The Evidence of Things Not Seen, a book-length essay by James Baldwin, covers the Atlanta murders of 1979–1981, often called the Atlanta Child Murders, and probes Atlanta's related social issues, especially race relations. Baldwin had ventured to Atlanta as a literary reporter on assignment by Playboy magazine, which by then had published a considerable catalog by black writers, such as Alex Haley and James Farmer, offering social commentary. Walter Lowe, the magazine's first black editor, had proposed this assignment to Baldwin. The resulting book's epigraph draws from Hebrews 11:1.

Background 
Baldwin's collection of work had made him a prominent social critic. While researching the Atlanta Child Murders, he encounters Camille Bell, the mother of a 9-year-old, named Yusef, killed in this period. Camille Bell created a Committee to Stop Children's Murders, which advocated for the affected families. According to Derrick Bell, who wrote the foreword in the book's 1995 edition, the earlier outcry had revealed the need for Baldwin to write an essay that "eschews a search for clues and, instead, undertakes an exploration for truths."[3]

Summary

Race Relations 
The investigation into the Atlanta Child Murders was overseen by then police commissioner Lee Brown. Fear was heightened around the city and people grew anxious and more concerned as time passed. Lee held several city meetings during this time period hoping to calm public fear and reinstate public trust in the police to find the murderer. Lee brought together a task force of more than 100 personnel from Atlanta's own police force and  nearby, governing  law-enforcement agencies.

SUPPLIED DATA:
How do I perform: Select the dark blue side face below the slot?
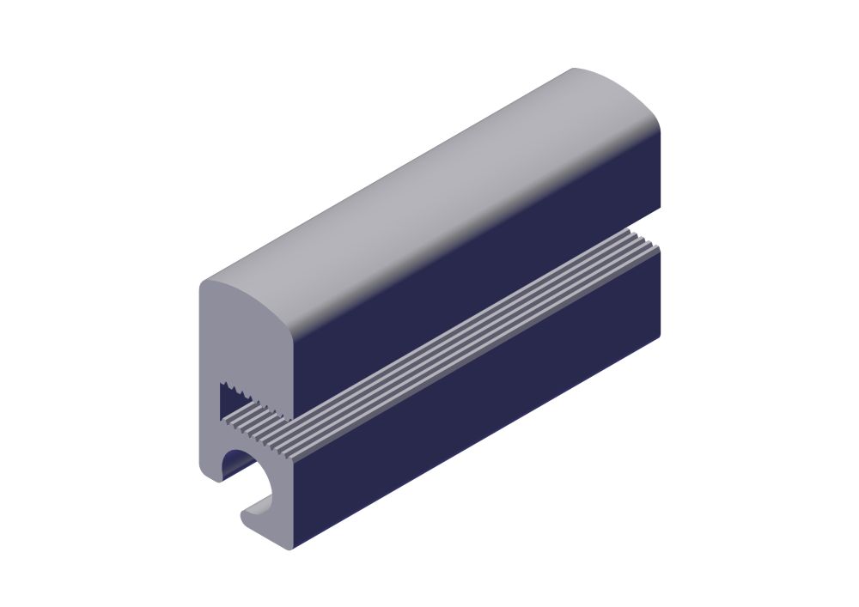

DIRECTIONS FOR THIS TASK:
Carry on the article about Baldwin's essay on the Atlanta murders, starting right after its last sentence about Lee Brown's task force.

THE REPLY:
During the tenure of Brown as Atlanta's police commissioner, efforts rose to diversify Atlanta's police force, which at the time was only 20% African-American officers. The same Atlanta police force in the late 1940s  hired its first African-American police officers; however, it stripped them of enforcing all laws; for instance, black officers were not allowed to arrest white people.

Baldwin remarks not only on the relationship between the African-American community and the police, but specifically, the relationship between said community and African-American police-officers. Some of Atlanta's black officers were Baldwin's guides while reporting in the city, which allowed for Baldwin to observe the officers reactions to the community's view of the black police force. Baldwin compares the relationship between the police and the community in Atlanta to that of his hometown, Harlem. In Harlem, the black officers understood the community distrusted them but Baldwin remarks that it did not matter, and compares this to Atlanta's black officers, who received the same sentiment from their own community, but Baldwin writes, "the knowledge seemed to sting."

A City Too Busy to Care 
On June 21, 1981, Wayne Williams was arrested on the murders of Nathaniel Cater and Jimmy Payne. Commencing on January 6, 1982, the trial was overseen by judge Clarence Cooper. Baldwin gives readers backstory on Cooper, and explains that the then district attorney, Lewis Slaton, both guided prosecutions and aided development of Atlanta's black legal workers. Baldwin ponders Wayne Williams's upbringing, stresses that Williams was never legally accused of 28 murders, and eventually concludes that Williams "must be added to the list of Atlanta's slaughtered black children."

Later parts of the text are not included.